What They Need, When They Want It: Meeting Faculty Where They Are with Inclusive Programming

Kelly Scholl, Shannon Dunn, Crystal Bundrage, Angie Dick

How do you design development to meet faculty where they are—physically and cognitively—amid exhaustion, burnout, and shrinking budgets? How do you get faculty through the door, be it physical or metaphorical? We will discuss two models that found success through incremental steps rather than the giant leaps forced by the pandemic response. Participants will explore strategies to use empathy, space, and inclusive practice to create relevant and attractive development models for their campuses.

Digital versus Brick-and-Mortar Balancing Game: More Horizon Report Exemplar Stories

Kathe Pelletier, Rick Bryck, Bob Dolan, Solveig Brown, Eric Moore

The EDUCAUSE Horizon Report continues to identify and describe higher education trends, technologies, and practices that are likely to impact teaching and learning, and the EDUCAUSE Showcase Series provides resources and tools to help guide campuses forward on their most urgent issues. What happens when they meet? Expanding on the April Showcase Series installment,  Digital versus Brick-and-Mortar Balancing Game, in this live session, institutions with exemplar projects highlighted in this year’s Horizon Report - will discuss innovative implementation of technology as they navigate the issues of culture, faculty development, and classroom design that come with a hybrid future. This session features Landmark College and Florida State University. 

On-Demand Sessions

An Immersive Twin of a Chemistry Lab in Virtual Reality: How to Design and Use VR in the Classroom

Christian Cousquer, Thierry Koscielniak

During the COVID-19 crisis, the Cnam succeeded in transforming 95% of its planned face-to-face courses into distance learning. But among the remaining 5%, it was impossible to carry out the practical sessions of experimental sciences remotely. Designing immersive twins in virtual reality was a solution to this problem. In this session, the presenters will tackle the subjects of immersive twins, strategies to design VR modules for learning, and classroom uses of VR modules.

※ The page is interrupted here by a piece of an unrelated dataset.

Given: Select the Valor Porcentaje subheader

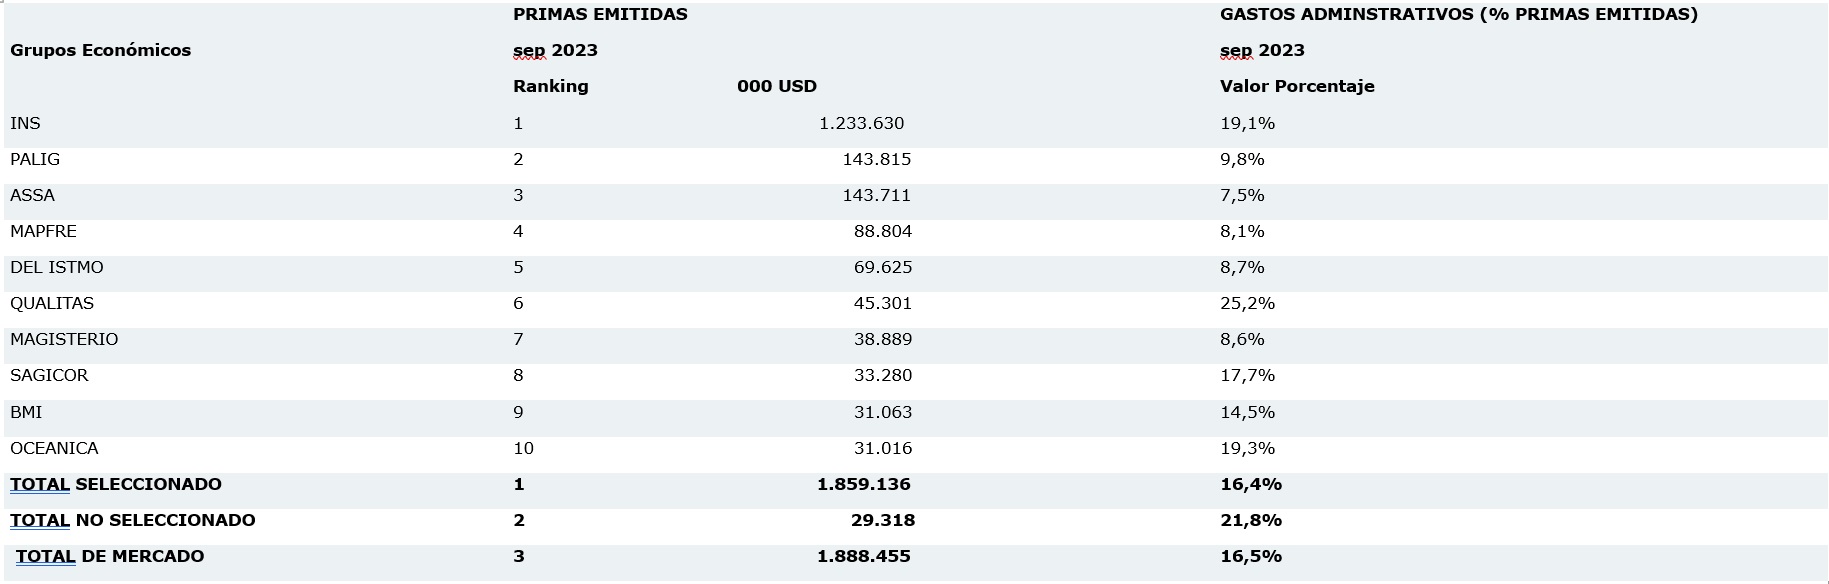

Learning Experience Design

Kristina Cibuzar, Grace Atkins

This session will introduce the learning experience (LX) design framework developed by the LX Team at UMN. Influenced by Moore’s Types of Interaction, OER, and UDL, the LX framework provides a new way of looking at instructional design by centering the student experience throughout all design decisions. This framework separates three specific design elements: site, course, and interaction design. This framework helps evaluate and improve courses to be more consistent for students.

Meeting the Need: An Institution-Specific Online Course Design Checklist

Jill Ballard, Angie Portacio

While many quality online course design frameworks exist, their range and scope are not always a clear fit for an institution. In this session, instructional designers from the University of San Francisco share their journey to determine needs and create a customized course design checklist integrating four frameworks to fit their institution in terms of breadth, usability, and scalability. Participants are invited to explore their own institutions’ needs for a tailored course design checklist.

Old Tools, New Tricks: Using SAMR as a Lens for Inclusive Pedagogy

Wendy Crocker

Familiar tools take on new applications in this session that brings together the SAMR (Substitution, Augmentation, Modification, Redefinition) Model and considerations of inclusive pedagogy. A faculty member will discuss the use of the app Padlet to illustrate how student voices were integrated into the choice of reading material in an online doctoral course.

Transformational Leadership Opportunities to Support Retention in Higher Education

Sherri Braxton, Leah Kraus, Liv Gjestvang, Shannon Dunn

How is the Great Resignation impacting our organizations and staff? Panelists will share personal and anonymized peer experiences as leaders in higher education IT who have recently made career transitions or who lead organizations impacted by turnover. Discussion topics will include causes of attrition, impacts to organizations and remaining individuals, and opportunities to embrace this critical moment in leadership to implement organizational change models to better support retention.